Task to carry out: Reproduce verbatim the lines of the entries below, beginning at the line that contains "on tag-misc: MISC." and stopping after the line that contains "rotate-z-plus-button: + is", with both of those lines included.

Data shown:
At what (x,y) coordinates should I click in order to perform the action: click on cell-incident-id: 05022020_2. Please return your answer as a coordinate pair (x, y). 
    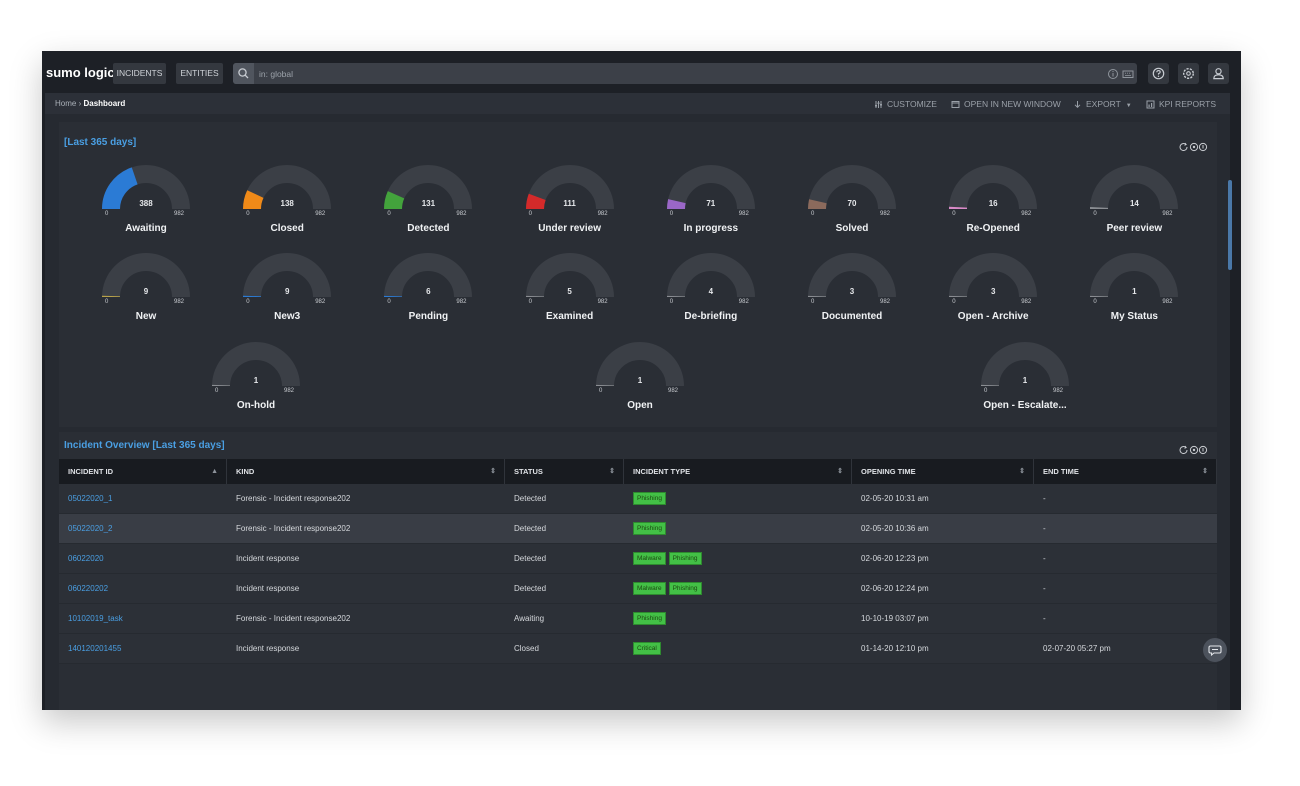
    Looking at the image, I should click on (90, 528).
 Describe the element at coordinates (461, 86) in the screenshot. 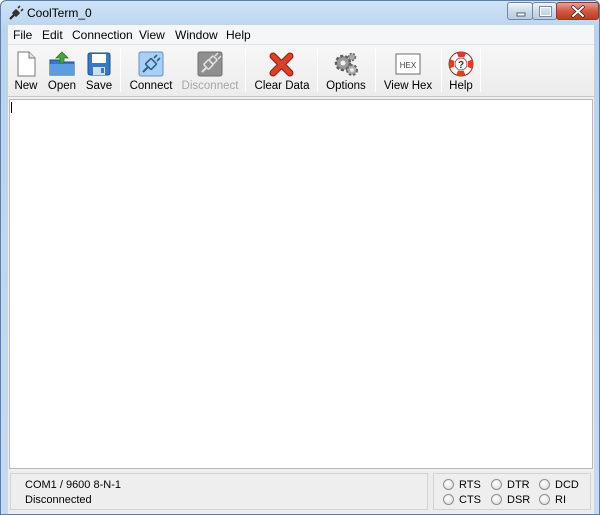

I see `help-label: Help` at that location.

* * *

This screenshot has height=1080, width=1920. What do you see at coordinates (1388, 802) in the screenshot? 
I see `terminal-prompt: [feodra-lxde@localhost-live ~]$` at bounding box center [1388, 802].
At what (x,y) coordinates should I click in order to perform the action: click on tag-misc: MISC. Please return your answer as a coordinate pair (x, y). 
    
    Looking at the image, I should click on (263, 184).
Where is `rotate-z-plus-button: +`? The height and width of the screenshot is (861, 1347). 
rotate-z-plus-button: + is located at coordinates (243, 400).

Problem solution:
At what (x,y) coordinates should I click in order to perform the action: click on tag-misc: MISC. Please return your answer as a coordinate pair (x, y). 
    
    Looking at the image, I should click on (263, 184).
Where is `rotate-z-plus-button: +`? The height and width of the screenshot is (861, 1347). 
rotate-z-plus-button: + is located at coordinates (243, 400).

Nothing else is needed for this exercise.